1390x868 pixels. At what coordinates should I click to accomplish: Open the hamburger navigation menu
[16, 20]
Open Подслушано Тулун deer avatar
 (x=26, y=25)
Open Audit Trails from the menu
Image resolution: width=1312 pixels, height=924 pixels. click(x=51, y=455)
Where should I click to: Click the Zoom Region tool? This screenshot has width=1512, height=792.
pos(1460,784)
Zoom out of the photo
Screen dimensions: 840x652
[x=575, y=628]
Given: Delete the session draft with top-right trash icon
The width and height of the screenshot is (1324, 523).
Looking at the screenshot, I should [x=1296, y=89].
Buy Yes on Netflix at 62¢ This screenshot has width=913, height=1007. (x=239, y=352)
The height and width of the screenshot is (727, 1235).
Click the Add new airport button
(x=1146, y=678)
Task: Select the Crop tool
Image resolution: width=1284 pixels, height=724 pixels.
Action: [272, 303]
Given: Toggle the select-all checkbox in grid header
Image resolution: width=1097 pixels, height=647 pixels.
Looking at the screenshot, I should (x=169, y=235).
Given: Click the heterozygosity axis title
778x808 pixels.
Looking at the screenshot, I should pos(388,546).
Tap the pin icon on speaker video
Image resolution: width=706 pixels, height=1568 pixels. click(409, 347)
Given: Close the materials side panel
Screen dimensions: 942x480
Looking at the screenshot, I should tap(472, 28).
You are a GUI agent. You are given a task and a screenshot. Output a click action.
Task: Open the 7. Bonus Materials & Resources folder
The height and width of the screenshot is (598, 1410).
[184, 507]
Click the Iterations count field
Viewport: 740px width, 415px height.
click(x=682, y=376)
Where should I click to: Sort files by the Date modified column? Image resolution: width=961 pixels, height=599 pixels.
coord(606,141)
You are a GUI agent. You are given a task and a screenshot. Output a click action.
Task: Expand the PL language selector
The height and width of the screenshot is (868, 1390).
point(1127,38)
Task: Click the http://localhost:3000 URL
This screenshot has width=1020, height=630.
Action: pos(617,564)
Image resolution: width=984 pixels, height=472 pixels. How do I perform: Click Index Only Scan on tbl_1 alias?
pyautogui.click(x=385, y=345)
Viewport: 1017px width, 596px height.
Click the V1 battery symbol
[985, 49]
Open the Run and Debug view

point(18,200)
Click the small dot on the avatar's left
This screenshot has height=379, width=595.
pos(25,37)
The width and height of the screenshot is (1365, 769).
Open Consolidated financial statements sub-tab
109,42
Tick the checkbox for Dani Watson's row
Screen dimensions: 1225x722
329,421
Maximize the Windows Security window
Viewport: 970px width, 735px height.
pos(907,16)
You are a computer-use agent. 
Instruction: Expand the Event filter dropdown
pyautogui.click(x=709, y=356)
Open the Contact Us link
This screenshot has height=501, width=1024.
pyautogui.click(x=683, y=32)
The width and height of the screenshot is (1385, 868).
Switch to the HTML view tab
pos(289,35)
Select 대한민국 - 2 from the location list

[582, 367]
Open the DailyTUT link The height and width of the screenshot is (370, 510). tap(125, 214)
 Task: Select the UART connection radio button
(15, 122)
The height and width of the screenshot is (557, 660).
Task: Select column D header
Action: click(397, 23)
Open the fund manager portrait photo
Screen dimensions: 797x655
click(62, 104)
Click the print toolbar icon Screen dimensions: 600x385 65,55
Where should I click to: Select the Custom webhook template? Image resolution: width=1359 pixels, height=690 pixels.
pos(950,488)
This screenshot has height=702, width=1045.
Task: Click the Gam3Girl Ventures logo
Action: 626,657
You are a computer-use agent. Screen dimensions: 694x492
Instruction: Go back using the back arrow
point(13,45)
• • • • • • •
Take the lines above from the one containing "Switch to the HTML view tab" to the one containing "Click the print" and retype them exactly, both ends included, with nothing added.

Switch to the HTML view tab
pos(289,35)
Select 대한민국 - 2 from the location list

[582, 367]
Open the DailyTUT link The height and width of the screenshot is (370, 510). tap(125, 214)
 Task: Select the UART connection radio button
(15, 122)
The height and width of the screenshot is (557, 660).
Task: Select column D header
Action: click(397, 23)
Open the fund manager portrait photo
Screen dimensions: 797x655
click(62, 104)
Click the print toolbar icon Screen dimensions: 600x385 65,55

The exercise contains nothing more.